Crédit Agricole, l’acquisto del 9% di BPM è una mossa difensiva

Jérémie Boudinet di La Française AM spiega che “una fusione richiederebbe l'approvazione delle banche regionali francesi del gruppo le quali potrebbero essere riluttanti a ratificare la decisione”
13/04/2022 | Redazione Advisor

Jérémie Boudinet, credit fund manager di La Française AM, considera l’acquisizione del 9% di BPM da parte di Crédit Agricole “una mossa difensiva, una tattica per proteggere le partnership commerciali esistenti con Banco BPM. E sebbene Crédit Agricole abbia adottato lo stesso approccio in precedenza con il Credito Valtellinese, prima di assorbirlo, la fusione con Banco BPM avrebbe conseguenze finanziarie molto più significative”.

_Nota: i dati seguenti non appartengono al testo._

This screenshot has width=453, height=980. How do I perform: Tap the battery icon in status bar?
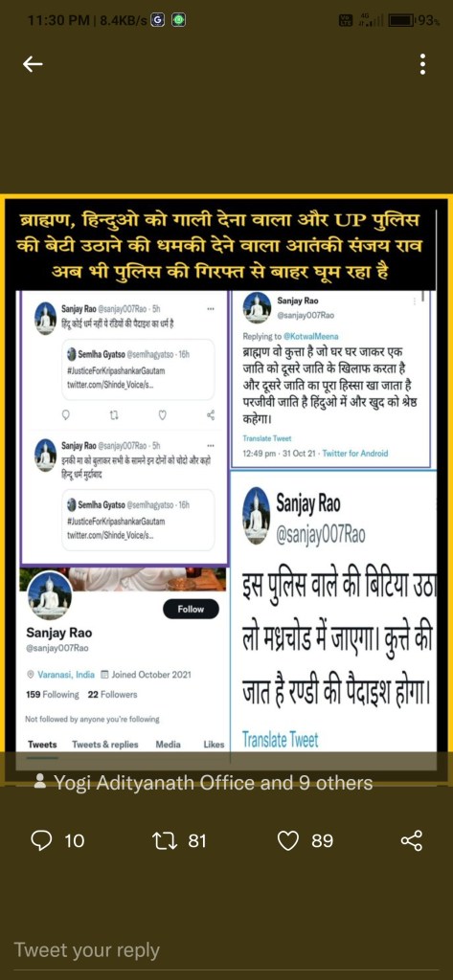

“Inoltre - prosegue l’analista - una fusione richiederebbe l'approvazione delle banche regionali francesi del gruppo (Caisses Régionales de Crédit Agricole, che detengono più del 50% della banca francese), le quali potrebbero essere riluttanti a ratificare la decisione”.

“In più - conclude Jérémie Boudinet - non possiamo dimenticare che il gruppo Crédit Agricole sia stato abbastanza traumatizzato delle precedenti avventure fallimentari all'estero, (le partecipazioni Emporiki e Bankinter vendute con perdite significative nel 2012) cosa che potrebbe scoraggiare la banca ad intraprendere nuovamente questa strada”.